Essas empresas doaram valores altíssimos do ponto de vista do cidadão(ã) comum brasileiro ou micro e pequenas empresas. Mas temos que considerar que o mercado é concentrado, e essas empresas vem lucrando valores exorbitantes com retorno social questionável.

No sistema de leis tributárias no Brasil é permitido às empresas deduzirem do Imposto de Renda até 3% do lucro liquido. Então, essas ações solidárias dessas empresas poderão ser incluídas nessa vantagem tributária, deixando assim o de arrecadar. Podemos, então, concluir que na verdade é o contribuinte brasileiro que está pagando essas doações.
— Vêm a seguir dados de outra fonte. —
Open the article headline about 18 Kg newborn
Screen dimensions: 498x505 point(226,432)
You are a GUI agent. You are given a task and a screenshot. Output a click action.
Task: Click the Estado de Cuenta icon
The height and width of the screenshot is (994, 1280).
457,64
As empresas fazem uma ação midiática, com grande apelo solidário, mas não estão agindo de acordo com a real capacidade que seus fluxos de caixa permitem. Ação solidária, de verdade, seria se estivesse acima do limite de 3% dedutíveis do Imposto de Renda. Nesse sentido, essas empresas estão com o mesmo comportamento da história bíblica relatada no inicio deste artigo.

Com as doações essas empresas agregam valor às suas marcas, seus papéis da Bolsa de Valores são valorizados, tornando assim essa ação solidária lucrativa no longo prazo (pois as maiores doações estão concentradas nas empresas com papeis negociadas na Bolsa de Valores).

O capitalismo cria esses modelos de ação solidária, com uma filantropia questionável se aproveitando das condições desfavoráveis do serviço público na saúde por conta de baixo investimento estrutural e em gestão de pessoas, por conta de alocação de recursos para pagamento da dívida pública.

O ex-ministro da saúde, Nelson Mandetta, teve a ousadia de se vangloriar de em 2019 ter diminuído os investimentos em saúde, querendo demonstrar uma falsa eficiência de gestão, mas sabemos que se tivesse ocorrido os investimentos de forma cidadã e honesta, teríamos abreviado o sofrimento da população não somente nessa pandemia, mas nas necessidades correntes.

Não se deixe enganar: o capitalismo usa um altruísmo com a perspectiva de investimento, esperando um retorno na relação 3 por 1.

Fleides Lima é professor de Economia e Gestão no Instituto Federal de São Paulo, campus Capivari.